HIIT can be described as “repeated bouts of short to moderate duration exercise (i.e. 10 seconds to 5 minutes) completed at an intensity that is greater than the anaerobic threshold” Laursen & Jenkins 2002.
If you train with me or follow my workouts, you’ll probably be familiar with the concept described above.
Periods of work on an exercise, followed by periods of rest.
You don’t turn up to train with me and I send you out for a 5km run, which would be described as traditional ‘Steady State’ cardio.
Now, there’s absolutely nothing wrong with this type of training and for fat loss, most studies find very similar results when comparing HIIT to Steady State.
So why do I focus much of my clients training on HIIT type training.
“From a health point of view, HIIT is exciting, as it seems to produce a number of beneficial physiological effects with only a very small investment of time” Gibala etc al. 2012
One of the major factors is that I believe it to be more time efficient.
People may only have a small window to train and I believe that they can get more out of a HIIT style workout that a Steady State session.
Again, I am not disregarding the effectiveness of Steady State work – if my client has 1 hour to train, I can fit in mobility, strength, bodybuilding and HIIT all in the one session.
I would struggle to achieve the desired training effect if I had them on a stationary bike for 45 minutes of that hours session.
I can also combine some resistance based (weights) withing a HIIT session that has favourable benefits on strength, building muscle and dropping body fat – that cannot be achieved by going out for a run.
I will give examples of these later in the article.
Another benefit of HIIT style training is that it can be more enjoyable, thus leading to a greater adherence to the plan.
By enjoyable I mean that there are many tools and strategies to use, to keep clients engaged.
Doing exercises like Med Ball Slams, KB Swings, Battle Rope Waves, Ski Erg Sprints etc can be more appealing than going for an hours run on the treadmill.

HIIT doesn’t need to be a Joe Wicks workout in your living room.

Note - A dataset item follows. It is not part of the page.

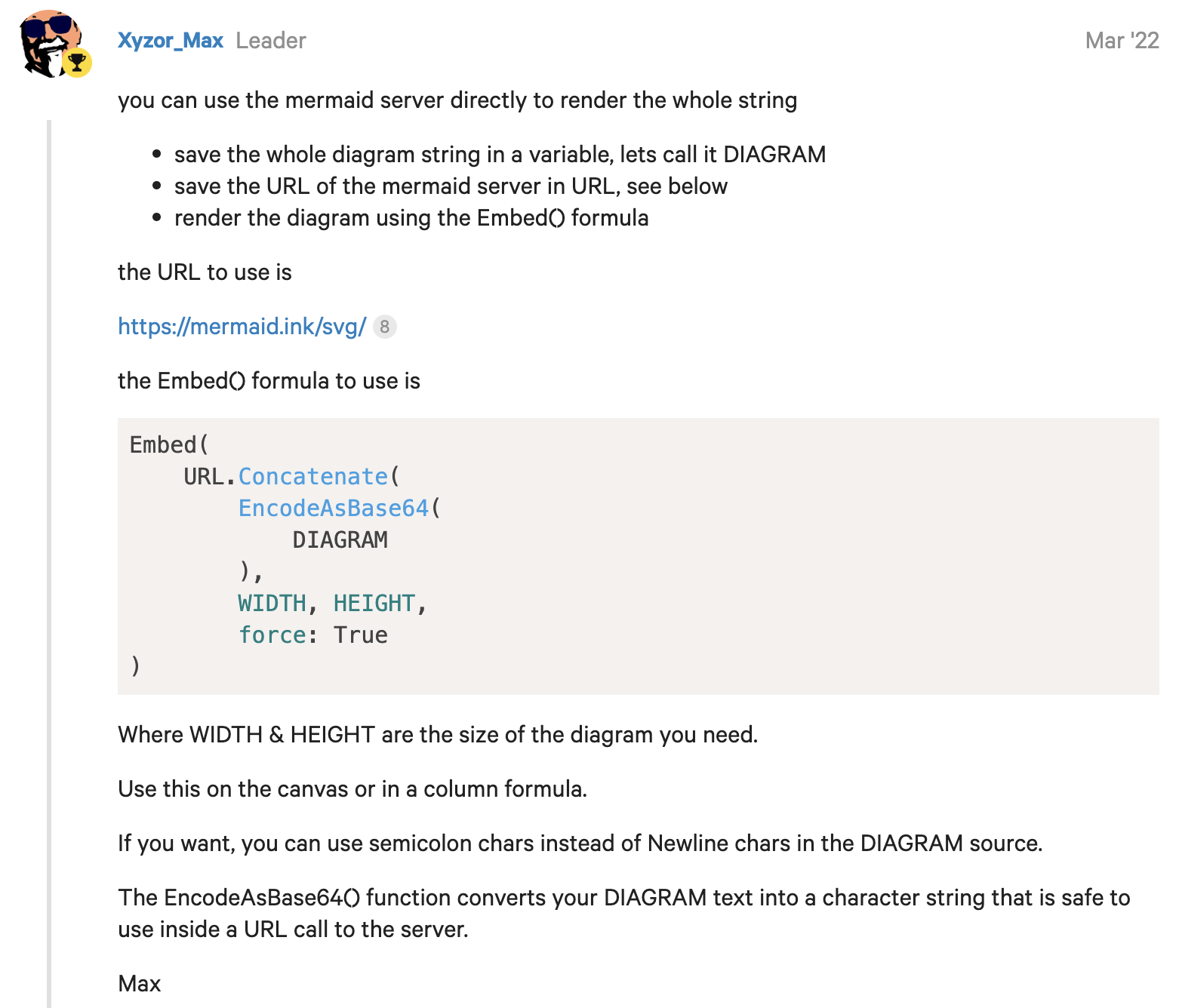The image size is (1179, 1008).
Task: Click the Leader user title
Action: click(x=270, y=41)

It can be a 6 minute block of 40s work / 20s rest of Farmers Walks, Sprints, KB Swings etc.
Just my opinion, that is echoed by many of my clients.
There are, of course, times that this isn’t the right choice for you or your client.
If you are really deconditioned, overweight or are a complete beginner then you might not get the most from HIIT workouts.
You may not be able to work hard enough during the work intervals to elicit the training response.
HIIT sessions should be done at ‘High Intensity’ (which will differ for every individual) – if you don’t have the capacity to train at this level then they won’t be effective.
If you can’t work at a high intensity then it’s not HIIT.
In this case I would actively encourage more Steady State work in order for you to build up your engine.
Another reason that HIIT might not be the best choice is if you are really dieting down for a bodybuilding show.
When you are seriously cutting calories, you won’t be firing on full cylinders and you should be focusing your higher intensity work on lifting weights. Here you should be using Steady State to assist with the fat burning process. You will be able to cope with 45 minutes on a Crosstrainer on top of your weights routine instead of smashing a HIIT circuit.

Bodybuilders are typically the leanest people to walk the planet. Their traditional workouts were made up of banging weights and long walks.
Here are a couple of examples of HIIT style sessions.
Bodyweight Only:
Work in 6 minute blocks with a work/rest ratio of 30s/30s for 6 rounds giving you 6 minutes of work.
Stick with the same exercise for all 6 rounds, complete 3 blocks (total workout time 18 minutes)
Block 1: Burpees
Block 2: Running Sprints
Block 3: Jump Squats

Interval Weight Training (IWT):
Complete 3 rounds of the cycle.
10 x Back Squat
2 Min Airdyne Max Effort
2 Min Rest
Then 3 rounds of the second part.
10 x Push Press
2 Min Row Max Effort
2 Min Rest
Both these examples can be scaled but they are not for beginners. You should have a decent level of fitness before attempting these.

HIIT workouts should be used as a tool.
Can using these in some capacity help you take you from where you are to where you want to be?
Are you physically ready to perform them?
Do you enjoy this type of training?
Can you stick to HIIT workouts?
Personally, I enjoy them. My clients enjoy them and we get the results they are looking to obtain.
It doesn’t make it the only way to get in shape.